Sessile (ungestielte, flach und breit wachsende Polypen) können ebenfalls mit der Drahtschlinge entfernt werden. Oft muss dies jedoch in mehreren Stücken geschehen. Das Risiko, einerseits den Polypen nicht vollständig zu entfernen oder andererseits die Darmwand erheblich zu verletzen, ist dabei relativ hoch.
Seit einigen Jahren gibt es verbesserte Methoden zur Entfernung sessiler Darmpolypen: Die endoskopische Mukosaresektion (EMR) und die endoskopische Submukosadissektion (ESD). Bei beiden Verfahren wird der sessile Darmpolyp durch Unterspritzen mit Kochsalzlösung oder einer speziell formulierten anderen Injektionslösung von der Darmwand abgehoben.

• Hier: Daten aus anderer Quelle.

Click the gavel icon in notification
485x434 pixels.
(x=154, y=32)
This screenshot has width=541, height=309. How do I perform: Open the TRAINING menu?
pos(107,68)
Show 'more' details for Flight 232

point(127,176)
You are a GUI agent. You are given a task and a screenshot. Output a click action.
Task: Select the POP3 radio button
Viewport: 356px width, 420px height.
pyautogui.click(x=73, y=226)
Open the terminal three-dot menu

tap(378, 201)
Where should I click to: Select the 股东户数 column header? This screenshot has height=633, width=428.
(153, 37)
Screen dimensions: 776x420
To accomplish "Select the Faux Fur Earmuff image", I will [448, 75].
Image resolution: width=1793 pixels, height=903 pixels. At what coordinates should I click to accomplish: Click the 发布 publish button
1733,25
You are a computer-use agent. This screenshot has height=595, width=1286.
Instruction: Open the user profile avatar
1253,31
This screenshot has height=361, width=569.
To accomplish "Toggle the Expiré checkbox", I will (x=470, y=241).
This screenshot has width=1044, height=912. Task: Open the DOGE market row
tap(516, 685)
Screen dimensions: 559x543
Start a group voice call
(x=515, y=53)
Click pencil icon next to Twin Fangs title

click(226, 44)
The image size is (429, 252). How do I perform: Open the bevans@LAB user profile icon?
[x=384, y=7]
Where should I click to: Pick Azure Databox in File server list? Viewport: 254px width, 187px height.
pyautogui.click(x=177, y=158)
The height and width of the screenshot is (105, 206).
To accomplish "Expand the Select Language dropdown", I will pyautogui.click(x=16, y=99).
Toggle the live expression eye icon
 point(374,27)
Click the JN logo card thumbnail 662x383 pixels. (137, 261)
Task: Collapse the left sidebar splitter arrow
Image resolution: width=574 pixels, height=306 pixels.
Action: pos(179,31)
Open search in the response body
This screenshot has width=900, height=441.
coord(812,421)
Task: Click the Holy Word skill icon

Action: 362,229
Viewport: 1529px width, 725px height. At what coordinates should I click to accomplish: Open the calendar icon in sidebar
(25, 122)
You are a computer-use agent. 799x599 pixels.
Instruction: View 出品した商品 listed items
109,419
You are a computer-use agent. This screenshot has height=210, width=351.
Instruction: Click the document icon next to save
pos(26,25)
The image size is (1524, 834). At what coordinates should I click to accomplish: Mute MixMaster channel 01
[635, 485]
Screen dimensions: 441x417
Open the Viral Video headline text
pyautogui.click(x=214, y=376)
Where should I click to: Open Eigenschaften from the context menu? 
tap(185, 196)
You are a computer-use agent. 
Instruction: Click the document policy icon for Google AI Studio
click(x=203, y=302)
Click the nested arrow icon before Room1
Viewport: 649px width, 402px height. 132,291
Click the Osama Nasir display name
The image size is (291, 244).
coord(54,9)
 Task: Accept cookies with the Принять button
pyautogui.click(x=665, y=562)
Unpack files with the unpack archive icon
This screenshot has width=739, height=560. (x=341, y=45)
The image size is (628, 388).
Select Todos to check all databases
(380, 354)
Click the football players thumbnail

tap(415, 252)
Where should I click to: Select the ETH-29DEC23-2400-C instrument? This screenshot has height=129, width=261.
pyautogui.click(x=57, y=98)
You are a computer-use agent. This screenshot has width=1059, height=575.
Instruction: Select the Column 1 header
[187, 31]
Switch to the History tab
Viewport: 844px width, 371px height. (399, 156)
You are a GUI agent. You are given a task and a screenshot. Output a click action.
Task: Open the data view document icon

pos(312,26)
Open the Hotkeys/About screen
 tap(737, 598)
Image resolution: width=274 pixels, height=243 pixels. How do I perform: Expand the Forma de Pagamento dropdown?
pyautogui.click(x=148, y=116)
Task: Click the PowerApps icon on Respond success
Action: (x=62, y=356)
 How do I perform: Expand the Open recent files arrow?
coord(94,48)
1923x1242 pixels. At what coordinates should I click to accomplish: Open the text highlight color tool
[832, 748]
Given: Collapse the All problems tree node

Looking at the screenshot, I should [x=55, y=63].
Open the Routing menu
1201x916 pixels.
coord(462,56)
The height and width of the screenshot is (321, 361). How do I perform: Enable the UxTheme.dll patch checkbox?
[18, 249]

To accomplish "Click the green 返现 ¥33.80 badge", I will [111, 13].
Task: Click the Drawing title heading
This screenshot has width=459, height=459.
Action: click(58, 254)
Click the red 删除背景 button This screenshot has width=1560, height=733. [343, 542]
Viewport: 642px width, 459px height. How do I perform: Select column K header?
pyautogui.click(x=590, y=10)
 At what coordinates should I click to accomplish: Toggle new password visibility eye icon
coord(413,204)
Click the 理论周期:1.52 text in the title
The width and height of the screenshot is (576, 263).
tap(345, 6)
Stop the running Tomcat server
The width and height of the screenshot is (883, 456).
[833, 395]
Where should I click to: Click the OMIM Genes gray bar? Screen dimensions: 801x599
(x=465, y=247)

Bei der EMR wird das veränderte Gewebe nun wieder mit einer Schlinge erfasst und abgetragen. Bei der ESD wird der Polyp mit einer durch den Endoskopschlauch eingeführten Spezialklinge umschnitten und herausgelöst.
Die Alternative zur ESD ist bei großen Polypen die operative Entfernung. Der Eingriff kann minimal-invasiv (Schlüssellochchirurgie/MIC) oder klassisch chirurgisch Eingriff von außen erfolgen.
Entfernung von Darmpolypen mittels elektrischer Schlinge während einer Darmspiegelung © phonlamaiphoto | AdobeStock
Nach Entfernung des oder der Darmpolypen erfolgt eine gründliche mikroskopische Untersuchung des Gewebes. Erweist sich ein Polyp als neoplastisch (also mit dem Potential zur malignen Entartung) mit bereits mehr oder weniger ausgeprägten Veränderungen gegenüber den Eigenschaften normalen Gewebes, werden in regelmäßigen Abständen Kontroll-Koloskopien angesetzt.
Damit sind die Voraussetzungen, auch weitere Polypen rechtzeitig zu diagnostizieren und zu entfernen, hervorragend.
Das Risiko des Wiederauftretens von Darmpolypen vom Adenom-Typ wird, abhängig von
- Art, Größe und Zahl der im ersten Eingriff entfernten Polypen,
- vom Grad der in der Biopsie festgestellten Entartungsneigung und
- der Entfernungstechnik (stückweise oder im Ganzen)
mit 10 bis 20 Prozent beziffert. Erneut auftretende Adenome können in über 90 Prozent der Fälle ebenfalls komplikationslos entfernt werden.